We have carefully sorted the drug rehab centers in tennessee/tn/knoxville/tennessee. Filter your search for a treatment program or facility with specific categories. You may also find a resource using our addiction treatment search. For additional information on tennessee/tn/knoxville/tennessee drug rehab please phone our toll free helpline.

Drug Facts


  • Use of amphetamines is increasing among college students. One study across a hundred colleges showed nearly 7% of college students use amphetamines illegally. Over 25% of students reported use in the past year.
  • Rohypnol has no odor or taste so it can be put into someone's drink without being detected, which has lead to it being called the "Date Rape Drug".
  • The high potency of fentanyl greatly increases risk of overdose.
  • Nearly 50% of all emergency room admissions from poisonings are attributed to drug abuse or misuse.
  • Ativan, a known Benzodiazepine, was first marketed in 1977 as an anti-anxiety drug.
  • More than fourty percent of people who begin drinking before age 15 eventually become alcoholics.
  • About 50% of high school seniors do not think it's harmful to try crack or cocaine once or twice and 40% believe it's not harmful to use heroin once or twice.
  • 1 in 5 adolescents have admitted to using tranquilizers for nonmedical purposes.
  • Approximately 65% of adolescents say that home medicine cabinets are the main source of drugs.

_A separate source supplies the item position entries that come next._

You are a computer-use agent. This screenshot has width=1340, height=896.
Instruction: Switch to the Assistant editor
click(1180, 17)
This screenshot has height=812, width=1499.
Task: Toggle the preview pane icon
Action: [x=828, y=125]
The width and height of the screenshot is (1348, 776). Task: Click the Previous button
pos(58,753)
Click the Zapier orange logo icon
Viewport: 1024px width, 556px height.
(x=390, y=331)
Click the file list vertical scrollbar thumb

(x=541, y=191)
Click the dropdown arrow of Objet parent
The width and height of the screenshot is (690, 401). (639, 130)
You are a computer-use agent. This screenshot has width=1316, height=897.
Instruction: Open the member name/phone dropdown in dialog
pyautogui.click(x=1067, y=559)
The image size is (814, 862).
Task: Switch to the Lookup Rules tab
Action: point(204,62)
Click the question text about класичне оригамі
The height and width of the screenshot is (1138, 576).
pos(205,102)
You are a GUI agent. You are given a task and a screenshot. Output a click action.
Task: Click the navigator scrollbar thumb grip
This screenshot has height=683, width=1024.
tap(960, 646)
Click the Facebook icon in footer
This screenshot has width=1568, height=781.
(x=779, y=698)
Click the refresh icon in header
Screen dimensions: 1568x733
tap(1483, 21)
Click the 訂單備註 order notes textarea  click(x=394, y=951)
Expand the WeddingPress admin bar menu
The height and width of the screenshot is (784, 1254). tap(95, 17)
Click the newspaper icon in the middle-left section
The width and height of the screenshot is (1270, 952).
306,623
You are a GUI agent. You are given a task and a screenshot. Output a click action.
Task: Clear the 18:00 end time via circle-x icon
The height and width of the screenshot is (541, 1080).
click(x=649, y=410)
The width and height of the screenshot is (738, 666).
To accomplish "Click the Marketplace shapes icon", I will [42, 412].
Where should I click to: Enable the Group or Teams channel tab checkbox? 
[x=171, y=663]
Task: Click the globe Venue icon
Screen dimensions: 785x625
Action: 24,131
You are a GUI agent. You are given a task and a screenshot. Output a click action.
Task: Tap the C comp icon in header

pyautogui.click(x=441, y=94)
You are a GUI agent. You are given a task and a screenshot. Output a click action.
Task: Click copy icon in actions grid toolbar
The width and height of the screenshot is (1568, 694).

  • Medical consequences of chronic heroin injection abuse include scarred and/or collapsed veins, bacterial infections of the blood vessels and heart valves, abscesses (boils) and other soft-tissue infections, and liver or kidney disease.
  • Like amphetamine, methamphetamine increases activity, decreases appetite and causes a general sense of well-being.
  • Heroin addiction was blamed for a number of the 260 murders that occurred in 1922 in New York (which compared with seventeen in London). These concerns led the US Congress to ban all domestic manufacture of heroin in 1924.
  • Over 53 Million Oxycodone prescriptions are filled each year.
  • 2.5 million Americans abused prescription drugs for the first time, compared to 2.1 million who used marijuana for the first time.
  • Medial drugs include prescription medication, cold and allergy meds, pain relievers and antibiotics.
  • The largest amount of illicit drug-related emergency room visits in 2011 were cocaine related (over 500,000 visits).
  • Heroin is known on the streets as: Smack, horse, black, brown sugar, dope, H, junk, skag, skunk, white horse, China white, Mexican black tar
  • Rates of anti-depressant use have risen by over 400% within just three years.
  • 50% of adolescents mistakenly believe that prescription drugs are safer than illegal drugs.
  • A biochemical abnormality in the liver forms in 80 percent of Steroid users.